Alamandine
- Names: IUPAC name (2S)-1-[(2S)-2-[[(2S,3S)-2-[[(2S)-2-[[(2S)-2-[[(2S)-2-[[(2S)-2-aminopropanoyl]amino]-5-(diaminomethylideneamino)pentanoyl]amino]-3-methylbutanoyl]amino]-3-(4-hydroxyphenyl)propanoyl]amino]-3-methylpentanoyl]amino]-3-(1H-imidazol-5-yl)propanoyl]pyrrolidine-2-carboxylic acid

Identifiers
- CAS Number: 1176306-10-7;
- 3D model (JSmol): Interactive image;
- Abbreviations: ARVYIHP
- ChEBI: CHEBI:190281;
- ChemSpider: 62956427;
- KEGG: C20971;
- PubChem CID: 44192273;

Properties
- Chemical formula: C_{40}H_{62}N_{12}O_{9}
- Molar mass: 855 g/mol

= Alamandine =

Pharmacology of a New Angiotensin Peptide

Alamandine is a member of renin-angiotensin system (RAS) with cardiovascular functions that are protective and opposing to the classical axis. Alamandine is a product of ACE2-dependent catalytic hydrolysis of angiotensin A (Ang A) and can also be generated by decarboxylation of aspartic acid residue of Ang-(1-7). Ang A is Ala1-Ang II (alanine in place of aspartic acid). In mononuclear leucocytes, angiotensin II (Ang II) is converted to Ang A by decarboxylation of aspartic acid. Ang A is detected in human circulation and was shown to be higher in individuals with end-stage renal disease.

== Receptor ==
Mice deficient of MrgD receptor showed myocardial pathology with dilated cardiomyopathy and a marked decrease in systolic function further supporting cardioprotective pharmacology of alamandine.

== Vascular actions ==
Alamandine produced endothelium-dependent vasorelaxation that was blocked by D-Pro7-Ang-(1-7), an MrgD receptor antagonist but not by A779, an antagonist of Mas receptor.
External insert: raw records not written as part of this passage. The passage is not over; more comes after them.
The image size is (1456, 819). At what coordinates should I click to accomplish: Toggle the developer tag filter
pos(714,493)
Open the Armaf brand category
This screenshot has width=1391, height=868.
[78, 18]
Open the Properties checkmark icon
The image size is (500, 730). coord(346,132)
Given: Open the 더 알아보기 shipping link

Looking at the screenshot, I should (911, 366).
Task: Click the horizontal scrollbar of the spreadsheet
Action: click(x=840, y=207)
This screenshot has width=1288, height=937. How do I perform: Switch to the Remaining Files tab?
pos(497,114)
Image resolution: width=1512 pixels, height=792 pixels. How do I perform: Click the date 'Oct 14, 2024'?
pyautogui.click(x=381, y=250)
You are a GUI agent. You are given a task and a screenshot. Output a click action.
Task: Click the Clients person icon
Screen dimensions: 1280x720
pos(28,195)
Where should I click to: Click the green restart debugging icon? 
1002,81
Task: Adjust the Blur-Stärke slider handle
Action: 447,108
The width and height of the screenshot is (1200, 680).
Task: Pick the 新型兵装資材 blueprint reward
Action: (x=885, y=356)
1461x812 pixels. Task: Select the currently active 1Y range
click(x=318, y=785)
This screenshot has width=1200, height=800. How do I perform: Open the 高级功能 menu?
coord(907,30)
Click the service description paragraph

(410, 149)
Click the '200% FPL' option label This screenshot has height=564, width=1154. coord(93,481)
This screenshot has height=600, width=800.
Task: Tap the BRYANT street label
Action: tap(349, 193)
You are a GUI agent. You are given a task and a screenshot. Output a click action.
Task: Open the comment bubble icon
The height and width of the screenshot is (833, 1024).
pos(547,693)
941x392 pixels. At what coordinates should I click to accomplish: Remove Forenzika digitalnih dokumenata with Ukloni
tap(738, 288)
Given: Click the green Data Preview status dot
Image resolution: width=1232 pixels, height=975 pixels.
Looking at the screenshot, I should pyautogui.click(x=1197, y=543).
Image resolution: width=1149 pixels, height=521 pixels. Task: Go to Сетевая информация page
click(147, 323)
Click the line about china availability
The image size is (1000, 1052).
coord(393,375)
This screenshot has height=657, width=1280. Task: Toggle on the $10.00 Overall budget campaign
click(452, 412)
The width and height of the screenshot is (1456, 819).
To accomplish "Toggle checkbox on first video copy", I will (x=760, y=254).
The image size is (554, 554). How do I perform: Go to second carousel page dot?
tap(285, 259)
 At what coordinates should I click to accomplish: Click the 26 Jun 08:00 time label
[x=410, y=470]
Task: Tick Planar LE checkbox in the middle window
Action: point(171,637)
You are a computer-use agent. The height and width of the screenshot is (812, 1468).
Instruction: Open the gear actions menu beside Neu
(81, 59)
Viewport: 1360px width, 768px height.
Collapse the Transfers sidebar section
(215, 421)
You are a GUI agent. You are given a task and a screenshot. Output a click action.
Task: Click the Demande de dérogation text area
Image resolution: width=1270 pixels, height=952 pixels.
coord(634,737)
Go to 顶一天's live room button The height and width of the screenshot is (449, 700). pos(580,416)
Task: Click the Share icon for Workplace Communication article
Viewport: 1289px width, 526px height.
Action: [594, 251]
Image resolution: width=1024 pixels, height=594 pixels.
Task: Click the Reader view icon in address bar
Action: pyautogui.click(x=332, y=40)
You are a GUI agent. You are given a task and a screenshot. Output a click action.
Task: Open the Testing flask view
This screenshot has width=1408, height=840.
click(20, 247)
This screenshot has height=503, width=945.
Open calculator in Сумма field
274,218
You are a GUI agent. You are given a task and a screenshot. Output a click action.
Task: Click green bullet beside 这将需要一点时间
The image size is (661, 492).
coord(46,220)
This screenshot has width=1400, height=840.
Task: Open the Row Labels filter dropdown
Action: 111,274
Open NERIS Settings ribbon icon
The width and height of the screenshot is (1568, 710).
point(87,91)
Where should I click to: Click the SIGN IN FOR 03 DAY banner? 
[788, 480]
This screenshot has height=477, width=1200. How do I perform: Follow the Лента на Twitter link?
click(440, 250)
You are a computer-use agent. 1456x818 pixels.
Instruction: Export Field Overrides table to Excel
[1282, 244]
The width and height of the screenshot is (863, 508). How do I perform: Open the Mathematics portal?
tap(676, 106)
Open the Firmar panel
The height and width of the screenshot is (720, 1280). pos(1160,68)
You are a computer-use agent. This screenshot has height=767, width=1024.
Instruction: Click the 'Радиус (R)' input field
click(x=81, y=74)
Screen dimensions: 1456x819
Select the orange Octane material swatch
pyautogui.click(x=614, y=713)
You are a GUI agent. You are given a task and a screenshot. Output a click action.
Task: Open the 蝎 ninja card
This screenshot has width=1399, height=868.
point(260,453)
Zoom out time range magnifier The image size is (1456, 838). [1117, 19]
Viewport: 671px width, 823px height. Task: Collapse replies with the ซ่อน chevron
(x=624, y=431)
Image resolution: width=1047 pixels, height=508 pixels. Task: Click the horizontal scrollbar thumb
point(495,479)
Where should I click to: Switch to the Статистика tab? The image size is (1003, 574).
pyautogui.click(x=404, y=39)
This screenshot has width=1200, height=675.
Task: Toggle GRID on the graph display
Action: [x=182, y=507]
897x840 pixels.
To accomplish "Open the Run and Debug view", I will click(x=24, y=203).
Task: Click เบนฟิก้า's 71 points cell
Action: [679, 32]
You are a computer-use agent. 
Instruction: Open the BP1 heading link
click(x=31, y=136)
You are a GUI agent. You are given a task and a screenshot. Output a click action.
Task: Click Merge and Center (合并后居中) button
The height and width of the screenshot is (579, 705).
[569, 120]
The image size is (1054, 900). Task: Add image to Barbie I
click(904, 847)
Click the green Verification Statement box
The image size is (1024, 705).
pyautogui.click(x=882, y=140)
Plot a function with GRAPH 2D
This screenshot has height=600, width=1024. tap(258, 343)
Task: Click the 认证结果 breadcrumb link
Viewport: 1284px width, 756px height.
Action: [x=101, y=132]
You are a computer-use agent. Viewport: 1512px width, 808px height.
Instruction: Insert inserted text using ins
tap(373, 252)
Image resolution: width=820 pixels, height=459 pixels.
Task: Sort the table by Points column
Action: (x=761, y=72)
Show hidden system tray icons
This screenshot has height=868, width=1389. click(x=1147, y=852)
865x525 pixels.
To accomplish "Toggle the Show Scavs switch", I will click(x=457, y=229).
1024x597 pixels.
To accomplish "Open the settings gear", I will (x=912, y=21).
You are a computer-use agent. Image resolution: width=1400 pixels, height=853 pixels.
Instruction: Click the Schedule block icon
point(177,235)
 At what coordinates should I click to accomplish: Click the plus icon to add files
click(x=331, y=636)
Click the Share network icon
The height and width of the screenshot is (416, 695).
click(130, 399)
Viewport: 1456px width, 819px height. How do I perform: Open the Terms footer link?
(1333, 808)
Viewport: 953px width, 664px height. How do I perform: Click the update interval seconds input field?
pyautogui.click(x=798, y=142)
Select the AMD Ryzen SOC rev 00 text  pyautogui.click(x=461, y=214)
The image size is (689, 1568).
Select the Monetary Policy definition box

In agreement with this, Tetzner et al showed that alamandine activated cAMP formation in endothelial and mesangial cells transfected with MrgD. Importantly, oral administration of an alamandine/2-hydroxypropyl β-cyclodextrin (HPβCD) complex produced an antihypertensive effect in spontaneously hypertensive rats (SHR). In the same model, vascular remodeling in the ascending aorta was also prevented that was associated with decreased pro-inflammatory (IL-1β, TNF alpha and CCL2) and pro-fibrotic factors (MMP2 and TGF β1), and increased pro-resolution markers (MRC1 and FIZZ1)

== Cardiac actions ==
Almandine showed cardioprotective effects in experimental models of pressure overload. In mice undergoing transverse aortic constriction, Alamandine prevented cardiac hypertrophy and fibrosis that was shown to be mediated partly via decreased ERK1/2 phosphorylation, TGF β1 and MMP2, and increased AMPKα phosphorylation.

== Central effects ==
Experimental evidence was provided for an important role of this peptide in the central regulation of blood pressure. A study by Marins et al showed evidence for central regulation of hemodynamics specifically by acting on MrgD receptors in rostral insular cortex. Microinjection of alamandine in this area elevated mean arterial blood pressure and renal sympathetic activity that were blocked by D-Pro7-Ang-(1-7), an MrgD antagonist.